(Data provided Opens)
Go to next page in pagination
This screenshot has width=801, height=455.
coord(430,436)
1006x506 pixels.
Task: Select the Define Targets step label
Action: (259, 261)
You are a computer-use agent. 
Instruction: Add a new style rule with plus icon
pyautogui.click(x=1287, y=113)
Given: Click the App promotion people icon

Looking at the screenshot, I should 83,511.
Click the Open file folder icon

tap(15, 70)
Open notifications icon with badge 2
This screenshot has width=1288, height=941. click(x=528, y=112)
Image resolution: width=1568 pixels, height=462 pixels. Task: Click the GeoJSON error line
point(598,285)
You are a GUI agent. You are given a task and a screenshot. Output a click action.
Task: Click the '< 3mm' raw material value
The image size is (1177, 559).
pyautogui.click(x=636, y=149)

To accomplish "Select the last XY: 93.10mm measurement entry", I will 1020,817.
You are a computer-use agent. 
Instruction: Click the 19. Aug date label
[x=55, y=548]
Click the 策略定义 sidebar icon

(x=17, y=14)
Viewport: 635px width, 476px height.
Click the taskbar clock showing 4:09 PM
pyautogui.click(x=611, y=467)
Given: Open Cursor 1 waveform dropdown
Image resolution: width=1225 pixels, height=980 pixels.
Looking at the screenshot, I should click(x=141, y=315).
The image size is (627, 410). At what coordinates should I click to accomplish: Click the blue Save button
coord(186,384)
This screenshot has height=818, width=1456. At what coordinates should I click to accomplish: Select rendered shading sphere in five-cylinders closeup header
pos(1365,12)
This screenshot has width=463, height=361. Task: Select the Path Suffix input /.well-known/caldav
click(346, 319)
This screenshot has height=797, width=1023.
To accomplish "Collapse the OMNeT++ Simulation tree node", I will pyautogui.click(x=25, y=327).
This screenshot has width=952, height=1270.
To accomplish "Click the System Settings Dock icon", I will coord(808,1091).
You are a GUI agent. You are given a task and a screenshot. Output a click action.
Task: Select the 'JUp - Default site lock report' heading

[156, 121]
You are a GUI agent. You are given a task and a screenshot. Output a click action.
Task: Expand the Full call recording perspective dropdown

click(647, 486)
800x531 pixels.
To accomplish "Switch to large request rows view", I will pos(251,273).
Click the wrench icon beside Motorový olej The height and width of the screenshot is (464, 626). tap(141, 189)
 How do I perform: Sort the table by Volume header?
(Data provided Closes)
> **What is needed**
All lines with the word "will" must be located in the data and copied.

> **Written answer**
To accomplish "Select the last XY: 93.10mm measurement entry", I will 1020,817.
To accomplish "Collapse the OMNeT++ Simulation tree node", I will pyautogui.click(x=25, y=327).
To accomplish "Click the System Settings Dock icon", I will coord(808,1091).
To accomplish "Switch to large request rows view", I will pos(251,273).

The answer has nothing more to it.